§ **What the task requires**
Word for word, please restate each record and pass over the pictures.

§ **Supplied material**
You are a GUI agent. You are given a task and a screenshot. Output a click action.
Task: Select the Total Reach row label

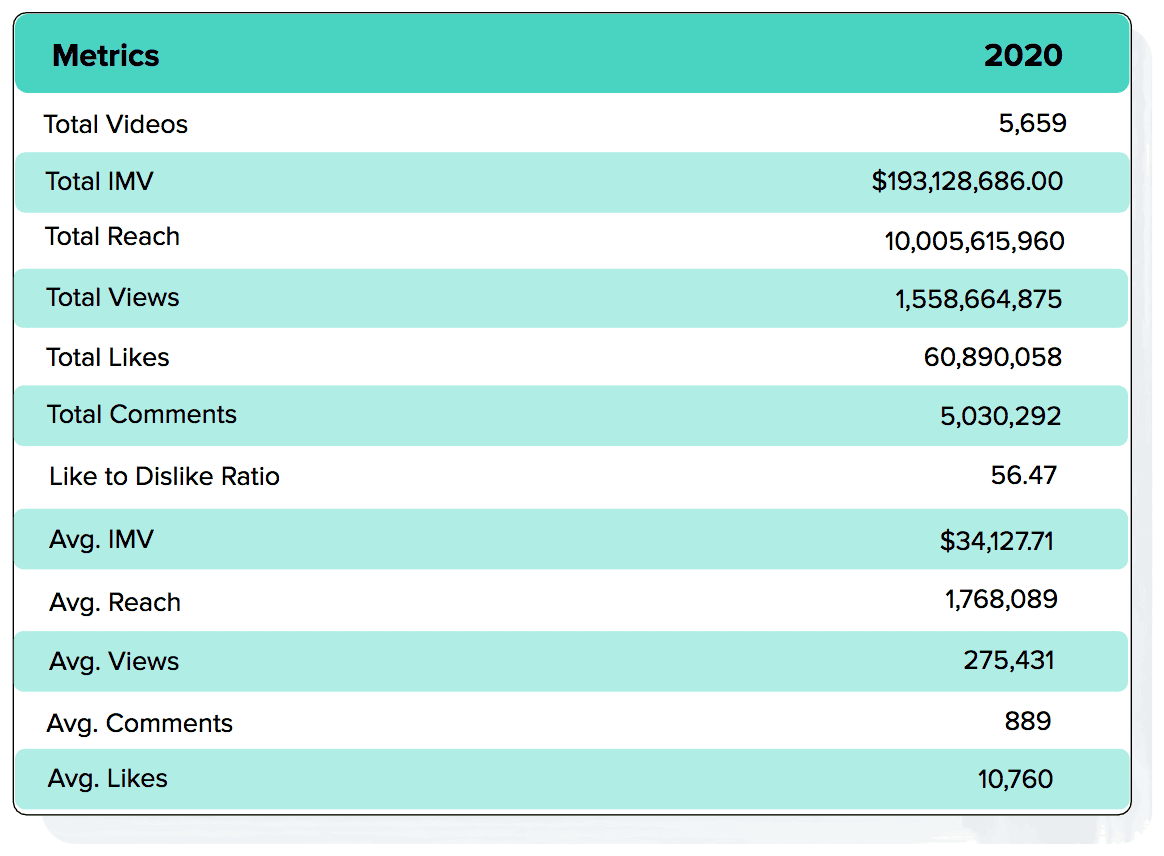(x=113, y=237)
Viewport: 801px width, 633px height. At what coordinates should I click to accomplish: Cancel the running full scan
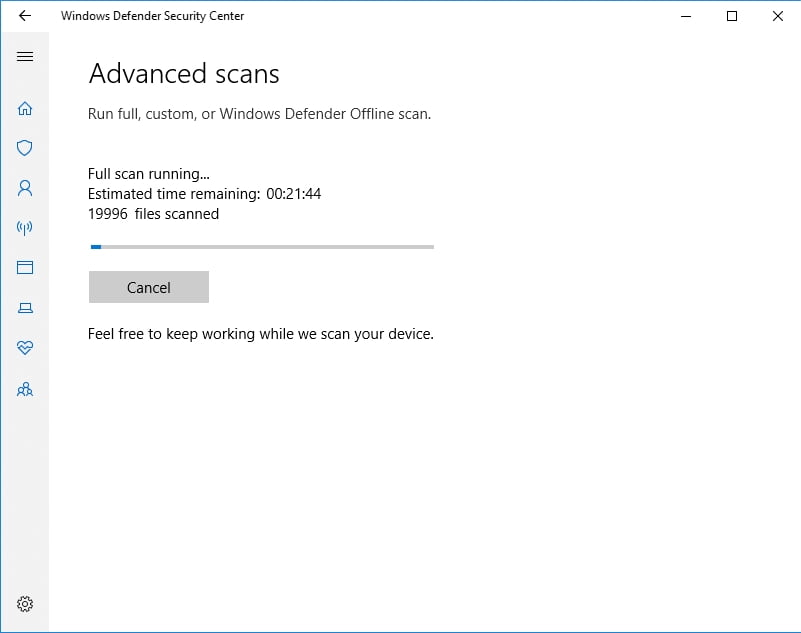[x=148, y=287]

§ **Result for this task**
You are a GUI agent. You are given a task and a screenshot. Output a click action.
Task: Select the Total Reach row label

(x=113, y=237)
Viewport: 801px width, 633px height. At what coordinates should I click to accomplish: Cancel the running full scan
[x=148, y=287]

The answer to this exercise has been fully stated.